Record extracts:
- - - -

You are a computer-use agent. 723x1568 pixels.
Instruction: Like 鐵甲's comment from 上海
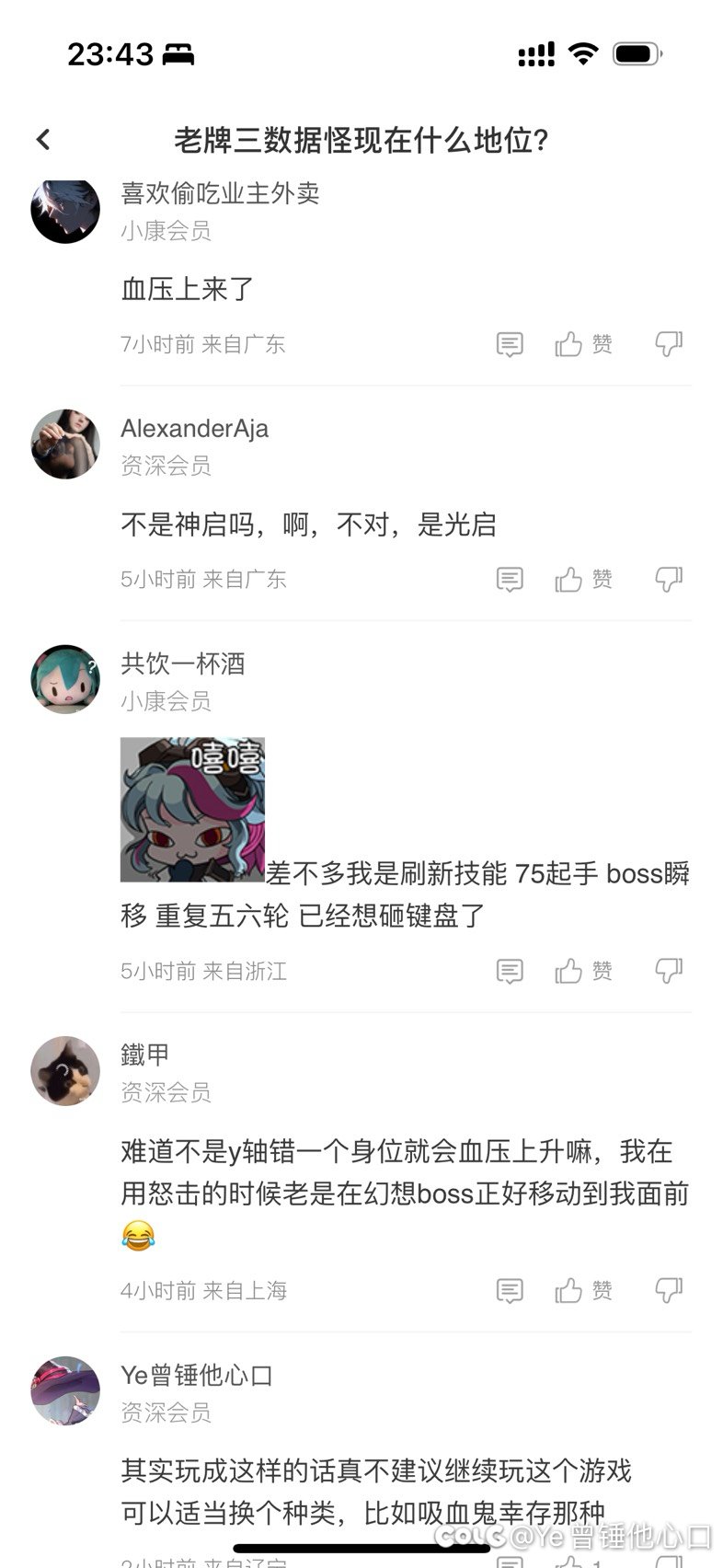(x=583, y=1290)
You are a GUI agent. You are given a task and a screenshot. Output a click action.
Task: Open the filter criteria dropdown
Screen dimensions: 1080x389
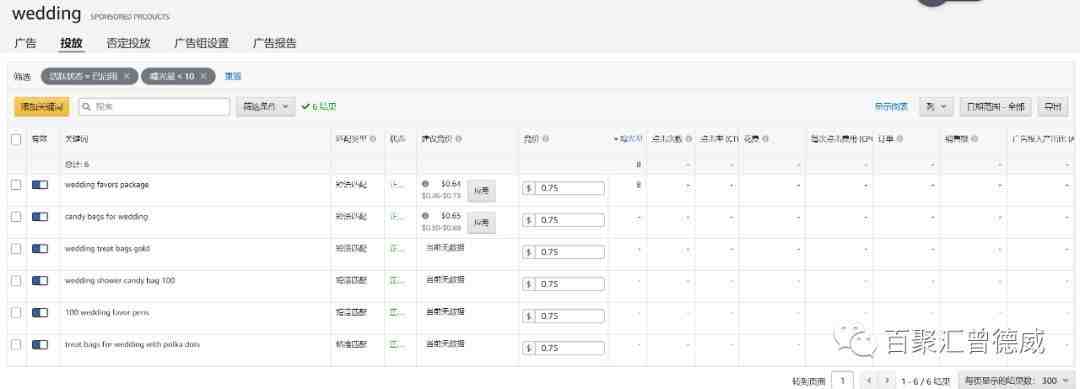click(266, 107)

- - - -

The exercise:
Reproduce every line of the data above, including the instructions, and shift each coordinate in the answers by adding -38 to it. Leave the pictures out of your output.

Written solution:
You are a computer-use agent. 723x1568 pixels.
Instruction: Like 鐵甲's comment from 上海
(x=545, y=1252)
You are a GUI agent. You are given a task and a screenshot. Output a click action.
Task: Open the filter criteria dropdown
Screen dimensions: 1080x389
click(228, 69)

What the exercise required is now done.